The peculiarity of this case is that our patient showed abdominal pain in an early phase because of the unusual higher location of the disease (at a L3 vertebra level, rich of nerve endings).

In laboratory tests, the most important anomalies that occur are: increased ESR, CRP, the alpha-2-globulin (4). In our patient, CRP values were always within normal range, on the contrary, ESR values were variously amended in agreement with morphological data provided by CE-CT.

18F-FDG-PET/CT led the initial differential diagnosis (lymphoma? Retroperitoneal fibrosis?) documenting the absence of glucose hyper-metabolism in the lymph nodes detected by CE-CT; it ruled out the presence of an extra-peritoneal localization of the disease and identified the most suitable site for biopsy. We did not perform an 18F-FDG-PET/CT during the therapy because the patient was asymptomatic, the inflammatory markers were normal and CE-CT showed lesion size reduction, a clear proof of a good response to therapy. 18F-FDG-PET/CT is able to identify with higher sensitivity compared to CT, the persistence of inflammation in the residual tissue after therapy (12,13).

In our patient, one month after the end of the therapy, 18F-FDG-PET/CT showed a higher 18F-FDG uptake than the previous 18F-FDG-PET/CT, despite ESR was altered still below the threshold of diagnosis; it also showed a new site of inflammation of the aortic vessel wall, not shown by the CE-CT.

It was found interesting that CE-CT performed one month after the end of the corticosteroid therapy, compared to the CE-CT performed at the diagnosis, showed a size reduction by 43% and a CE reduction from 48-73 HU to 32-61 HU, while 18F-FDG-PET/CT, performed at the end of corticosteroid therapy, compared with that performed at the diagnosis, showed an increase of 18F-FDG uptake by 51%. We have hypothesized that metabolic changes that occurs in the recurrence precede the morpho-structural ones and justify the increment of 18F-FDG uptake and the absence of CE-CT increase at the same sites.

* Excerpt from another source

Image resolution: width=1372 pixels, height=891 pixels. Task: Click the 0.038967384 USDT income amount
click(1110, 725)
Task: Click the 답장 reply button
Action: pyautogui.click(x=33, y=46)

This metabolic evidence was important in the choice of the new therapeutic strategy.

18F-FDG-PET/CT can play an important role in the diagnosis of patients with an initial clinical suspicion of retroperitoneal fibrosis, providing useful data for the differential diagnosis from other retroperitoneal diseases. It is also useful in cases of exacerbation and progression of the disease, highlighting new foci of inflammation, not documented at morphological imaging (CE-CT), helping the choice of a valid therapeutic strategy and monitoring the disease free survival.